Archie had not seen that look turned on a woman before.
Well, not one available to discuss over supper.
That thought arrived with less humor than he might have preferred.
Sabrina, meanwhile, seemed almost radiant with satisfaction. Whatever had happened before he arrived, she had decided already that Ceci must remain in the house a while, if only because all the existing lines of attachment had begun to vibrate under her presence.
Archie had known Sabrina and Duncan separately almost as long as he had known them together, which was another way of saying he knew perfectly well there was no romance to uncover between them.
That possibility had interested outsiders for years, largely because outsiders were stupid about friendship.
Duncan loved Sabrina with the steadiness of a man who had made certain promises and intended to keep them until death relieved him.
Sabrina returned his loyalty with the same fervor and none of the sentimentality.
Desire had never belonged between them. Sabrina’s appetites had always moved along a different current, one she entrusted to very few people and named even less often.

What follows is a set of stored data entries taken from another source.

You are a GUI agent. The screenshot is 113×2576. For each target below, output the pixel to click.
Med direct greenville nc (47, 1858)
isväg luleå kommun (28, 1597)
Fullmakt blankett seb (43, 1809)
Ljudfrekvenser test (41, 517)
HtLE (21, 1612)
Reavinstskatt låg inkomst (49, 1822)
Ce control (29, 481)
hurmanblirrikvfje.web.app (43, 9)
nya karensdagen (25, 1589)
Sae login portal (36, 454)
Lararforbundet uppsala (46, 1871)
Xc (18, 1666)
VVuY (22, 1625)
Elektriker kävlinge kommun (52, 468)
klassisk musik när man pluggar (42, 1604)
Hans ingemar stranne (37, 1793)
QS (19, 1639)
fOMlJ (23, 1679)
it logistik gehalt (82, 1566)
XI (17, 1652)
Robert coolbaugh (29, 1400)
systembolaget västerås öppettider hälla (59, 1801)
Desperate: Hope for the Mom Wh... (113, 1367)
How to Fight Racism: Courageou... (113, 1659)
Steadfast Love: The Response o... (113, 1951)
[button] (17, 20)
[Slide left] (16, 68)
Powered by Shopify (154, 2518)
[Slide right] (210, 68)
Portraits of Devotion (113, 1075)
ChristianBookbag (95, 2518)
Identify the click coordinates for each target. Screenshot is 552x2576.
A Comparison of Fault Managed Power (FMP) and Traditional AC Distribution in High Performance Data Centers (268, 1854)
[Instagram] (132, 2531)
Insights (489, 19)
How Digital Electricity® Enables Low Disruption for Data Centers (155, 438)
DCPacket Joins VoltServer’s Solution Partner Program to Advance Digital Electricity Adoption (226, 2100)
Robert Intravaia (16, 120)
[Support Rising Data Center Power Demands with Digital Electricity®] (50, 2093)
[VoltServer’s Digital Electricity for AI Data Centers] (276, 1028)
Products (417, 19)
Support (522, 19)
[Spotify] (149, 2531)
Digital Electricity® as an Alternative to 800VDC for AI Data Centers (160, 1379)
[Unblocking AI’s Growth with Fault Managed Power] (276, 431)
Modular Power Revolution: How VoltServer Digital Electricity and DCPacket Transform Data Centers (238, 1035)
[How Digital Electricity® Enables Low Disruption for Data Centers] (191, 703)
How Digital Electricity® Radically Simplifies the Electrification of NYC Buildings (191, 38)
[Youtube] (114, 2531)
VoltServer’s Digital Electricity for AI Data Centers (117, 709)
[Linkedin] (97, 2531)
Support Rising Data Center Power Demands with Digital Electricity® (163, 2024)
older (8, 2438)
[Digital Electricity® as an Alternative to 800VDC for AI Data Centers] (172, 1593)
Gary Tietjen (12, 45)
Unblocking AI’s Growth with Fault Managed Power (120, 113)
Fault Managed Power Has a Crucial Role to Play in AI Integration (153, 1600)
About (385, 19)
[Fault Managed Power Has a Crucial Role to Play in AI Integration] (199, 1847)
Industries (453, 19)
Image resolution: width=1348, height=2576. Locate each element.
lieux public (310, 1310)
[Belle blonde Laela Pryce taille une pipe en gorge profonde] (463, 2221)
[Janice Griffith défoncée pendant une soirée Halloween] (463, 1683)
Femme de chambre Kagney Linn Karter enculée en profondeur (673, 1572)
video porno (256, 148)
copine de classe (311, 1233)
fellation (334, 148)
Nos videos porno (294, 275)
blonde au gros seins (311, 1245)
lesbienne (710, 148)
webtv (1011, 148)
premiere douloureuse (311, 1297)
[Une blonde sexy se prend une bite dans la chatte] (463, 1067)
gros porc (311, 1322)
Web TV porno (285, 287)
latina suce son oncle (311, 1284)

Duncan, to his credit and his quality, had long ago understood the shape of that confidence and never once used it against her.
Which left the field, tonight, rather clearer than Archie suspected any of them were prepared to admit.
By the time dessert appeared, he had learned several useful things.
Ceci Bishop was exhausted but game. She possessed excellent instincts about what to conceal and a still better one about when concealment itself could become conspicuous.
Duncan had become invested before Archie arrived, though in what precisely he had become invested remained to be determined.
And Archie himself, against all sober judgment, had developed an immediate wish to see what Ceci would say if pressed one degree further than politeness allowed.
That could wait.
Perhaps.
When supper ended and they rose for the drawing room, he fell half a step behind Duncan out of old habit.
“Well,” he said, once the women had gone ahead of them, “you do seem to have acquired a lovely new friend.”
Duncan kept his eyes on the doorway before them. “Sabrina’s phrase, not mine.”
“Still. She has excellent taste in disruptions.”
At that, Duncan glanced at him. Archie smiled. He knew exactly how that would land.